* **Problem requirements**
Output all of the records word for word and drop the images.

* **Collected data**
━━━━━━━━

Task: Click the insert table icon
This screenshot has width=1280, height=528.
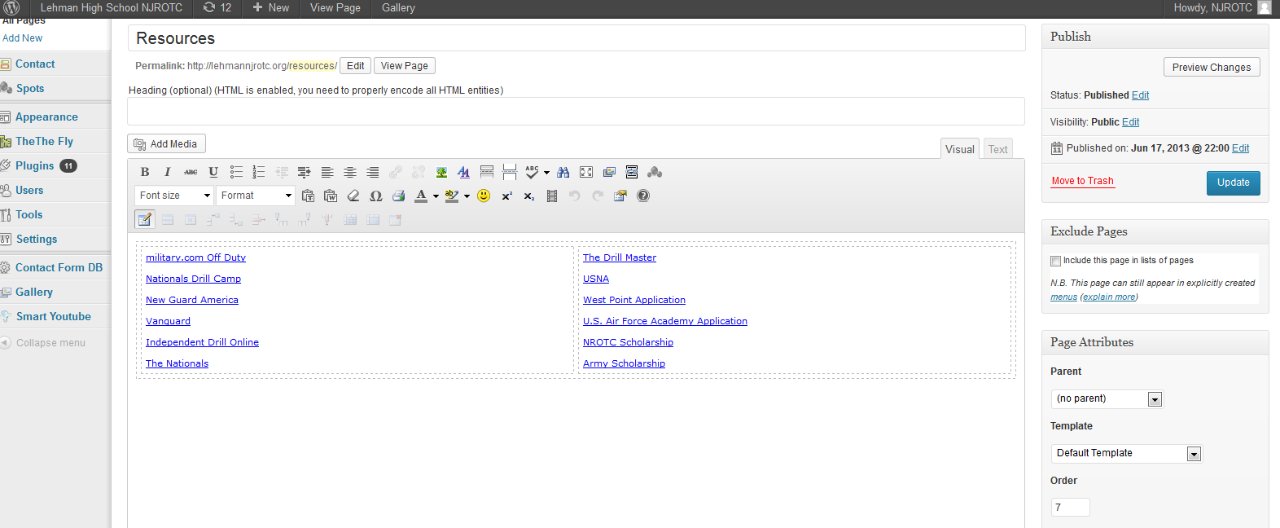Action: coord(145,219)
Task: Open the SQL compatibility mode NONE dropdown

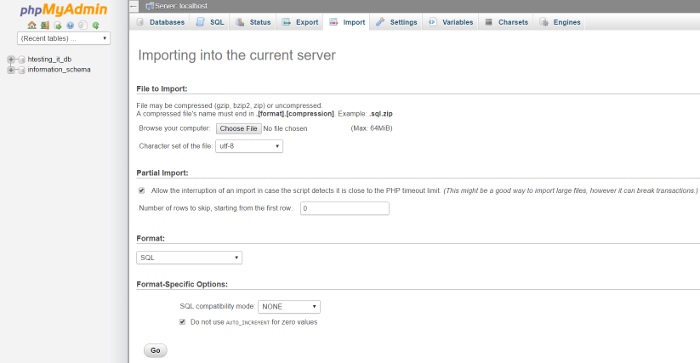Action: click(289, 307)
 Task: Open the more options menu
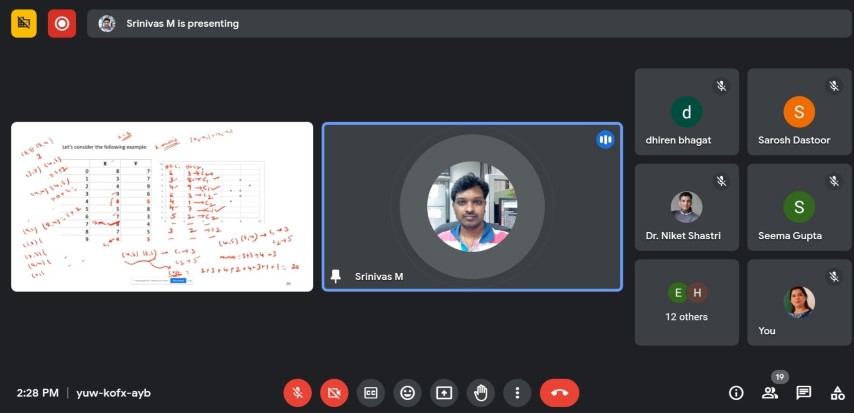pyautogui.click(x=517, y=393)
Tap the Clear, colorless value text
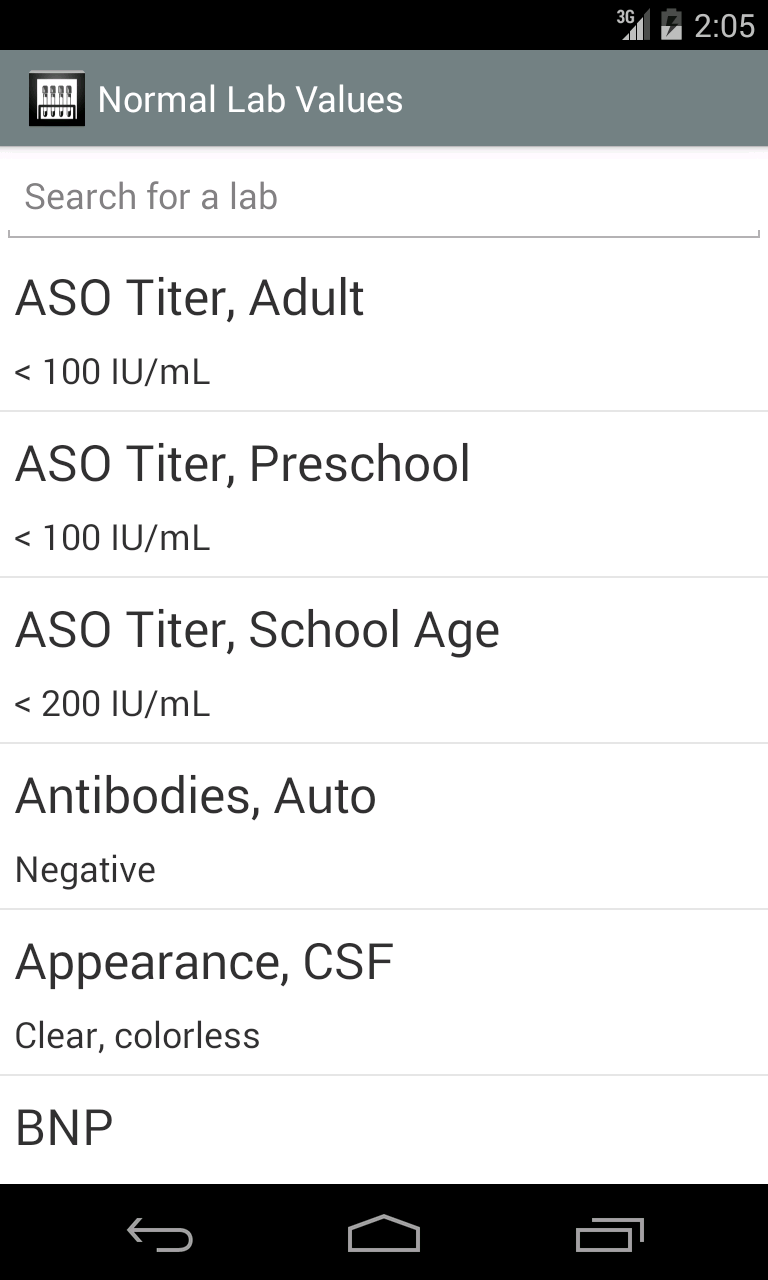 tap(137, 1036)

━━━━━━━━

* **Task answer**
Task: Click the insert table icon
This screenshot has width=1280, height=528.
Action: coord(145,219)
Task: Open the SQL compatibility mode NONE dropdown

Action: click(289, 307)
 Task: Open the more options menu
pyautogui.click(x=517, y=393)
Tap the Clear, colorless value text
 tap(137, 1036)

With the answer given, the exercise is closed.